⟨

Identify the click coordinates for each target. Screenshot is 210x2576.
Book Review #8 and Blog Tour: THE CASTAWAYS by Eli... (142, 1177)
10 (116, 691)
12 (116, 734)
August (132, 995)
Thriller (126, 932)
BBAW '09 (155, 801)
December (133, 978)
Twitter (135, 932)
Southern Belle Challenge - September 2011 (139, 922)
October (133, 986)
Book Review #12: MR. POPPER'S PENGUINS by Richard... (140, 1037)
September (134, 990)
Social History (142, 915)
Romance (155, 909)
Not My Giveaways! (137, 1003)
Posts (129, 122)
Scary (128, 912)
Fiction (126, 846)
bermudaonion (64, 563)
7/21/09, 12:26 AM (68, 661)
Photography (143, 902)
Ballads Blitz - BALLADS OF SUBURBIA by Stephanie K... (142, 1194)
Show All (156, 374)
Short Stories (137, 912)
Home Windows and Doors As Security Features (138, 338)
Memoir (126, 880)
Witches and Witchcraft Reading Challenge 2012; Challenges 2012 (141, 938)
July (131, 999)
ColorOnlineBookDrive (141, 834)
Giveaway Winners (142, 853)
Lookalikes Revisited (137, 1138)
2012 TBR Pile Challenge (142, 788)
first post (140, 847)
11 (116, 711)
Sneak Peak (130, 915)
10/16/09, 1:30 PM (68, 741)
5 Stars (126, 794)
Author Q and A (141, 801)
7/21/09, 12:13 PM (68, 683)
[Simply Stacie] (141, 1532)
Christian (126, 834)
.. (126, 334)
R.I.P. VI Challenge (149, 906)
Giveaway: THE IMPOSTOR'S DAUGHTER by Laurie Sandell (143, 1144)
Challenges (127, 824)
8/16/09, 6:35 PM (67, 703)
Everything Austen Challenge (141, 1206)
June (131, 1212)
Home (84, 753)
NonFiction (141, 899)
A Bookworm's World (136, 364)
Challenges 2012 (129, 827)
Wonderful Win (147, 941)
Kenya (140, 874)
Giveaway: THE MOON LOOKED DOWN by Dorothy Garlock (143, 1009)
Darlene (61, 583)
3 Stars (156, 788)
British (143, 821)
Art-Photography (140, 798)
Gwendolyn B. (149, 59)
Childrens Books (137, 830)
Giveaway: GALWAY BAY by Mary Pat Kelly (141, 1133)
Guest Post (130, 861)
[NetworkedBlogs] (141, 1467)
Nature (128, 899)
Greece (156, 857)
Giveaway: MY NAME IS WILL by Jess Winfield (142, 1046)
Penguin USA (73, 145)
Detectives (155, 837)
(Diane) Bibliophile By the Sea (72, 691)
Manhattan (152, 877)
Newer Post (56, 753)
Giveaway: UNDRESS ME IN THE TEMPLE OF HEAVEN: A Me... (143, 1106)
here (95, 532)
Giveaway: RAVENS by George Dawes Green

⟩

REQUIRED WORK = Print the lines above, unchanged, from the start of the records to the line with "Newer Post (56, 753)", including that final line.

ANSWER TO THIS TASK =
Identify the click coordinates for each target. Screenshot is 210x2576.
Book Review #8 and Blog Tour: THE CASTAWAYS by Eli... (142, 1177)
10 (116, 691)
12 (116, 734)
August (132, 995)
Thriller (126, 932)
BBAW '09 (155, 801)
December (133, 978)
Twitter (135, 932)
Southern Belle Challenge - September 2011 (139, 922)
October (133, 986)
Book Review #12: MR. POPPER'S PENGUINS by Richard... (140, 1037)
September (134, 990)
Social History (142, 915)
Romance (155, 909)
Not My Giveaways! (137, 1003)
Posts (129, 122)
Scary (128, 912)
Fiction (126, 846)
bermudaonion (64, 563)
7/21/09, 12:26 AM (68, 661)
Photography (143, 902)
Ballads Blitz - BALLADS OF SUBURBIA by Stephanie K... (142, 1194)
Show All (156, 374)
Short Stories (137, 912)
Home Windows and Doors As Security Features (138, 338)
Memoir (126, 880)
Witches and Witchcraft Reading Challenge 2012; Challenges 2012 (141, 938)
July (131, 999)
ColorOnlineBookDrive (141, 834)
Giveaway Winners (142, 853)
Lookalikes Revisited (137, 1138)
2012 TBR Pile Challenge (142, 788)
first post (140, 847)
11 (116, 711)
Sneak Peak (130, 915)
10/16/09, 1:30 PM (68, 741)
5 Stars (126, 794)
Author Q and A (141, 801)
7/21/09, 12:13 PM (68, 683)
[Simply Stacie] (141, 1532)
Christian (126, 834)
.. (126, 334)
R.I.P. VI Challenge (149, 906)
Giveaway: THE IMPOSTOR'S DAUGHTER by Laurie Sandell (143, 1144)
Challenges (127, 824)
8/16/09, 6:35 PM (67, 703)
Everything Austen Challenge (141, 1206)
June (131, 1212)
Home (84, 753)
NonFiction (141, 899)
A Bookworm's World (136, 364)
Challenges 2012 (129, 827)
Wonderful Win (147, 941)
Kenya (140, 874)
Giveaway: THE MOON LOOKED DOWN by Dorothy Garlock (143, 1009)
Darlene (61, 583)
3 Stars (156, 788)
British (143, 821)
Art-Photography (140, 798)
Gwendolyn B. (149, 59)
Childrens Books (137, 830)
Giveaway: GALWAY BAY by Mary Pat Kelly (141, 1133)
Guest Post (130, 861)
[NetworkedBlogs] (141, 1467)
Nature (128, 899)
Greece (156, 857)
Giveaway: MY NAME IS WILL by Jess Winfield (142, 1046)
Penguin USA (73, 145)
Detectives (155, 837)
(Diane) Bibliophile By the Sea (72, 691)
Manhattan (152, 877)
Newer Post (56, 753)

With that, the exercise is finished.